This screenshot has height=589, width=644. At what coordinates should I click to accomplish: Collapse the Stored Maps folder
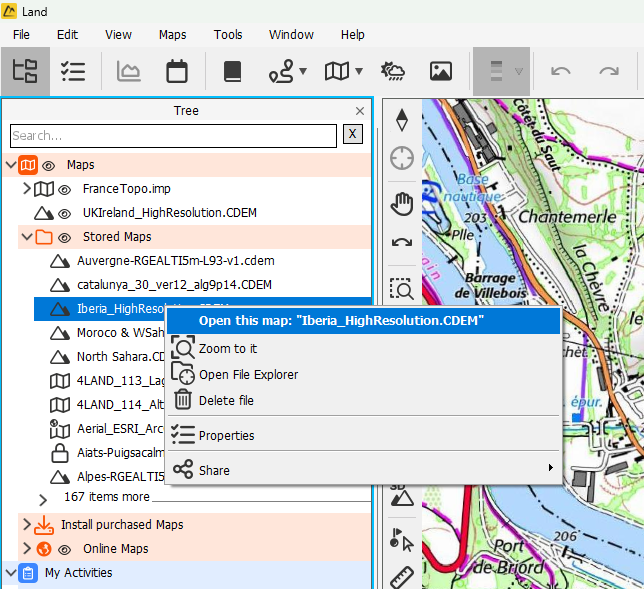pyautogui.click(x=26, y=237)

+ + + + +

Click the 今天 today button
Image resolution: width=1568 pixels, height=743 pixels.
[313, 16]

+ + + + +

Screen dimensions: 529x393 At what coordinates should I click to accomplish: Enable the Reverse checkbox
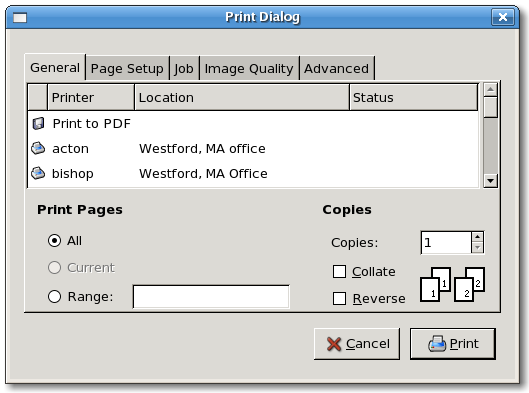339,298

+ + + + +

| Written problem |
Reproduce the entries word for word, from the line with "This screenshot has" up to and including the line with "pyautogui.click(x=26, y=237)". Leave the pictures out of your answer.

| Output of the exercise |
This screenshot has height=589, width=644. At what coordinates should I click to accomplish: Collapse the Stored Maps folder
pyautogui.click(x=26, y=237)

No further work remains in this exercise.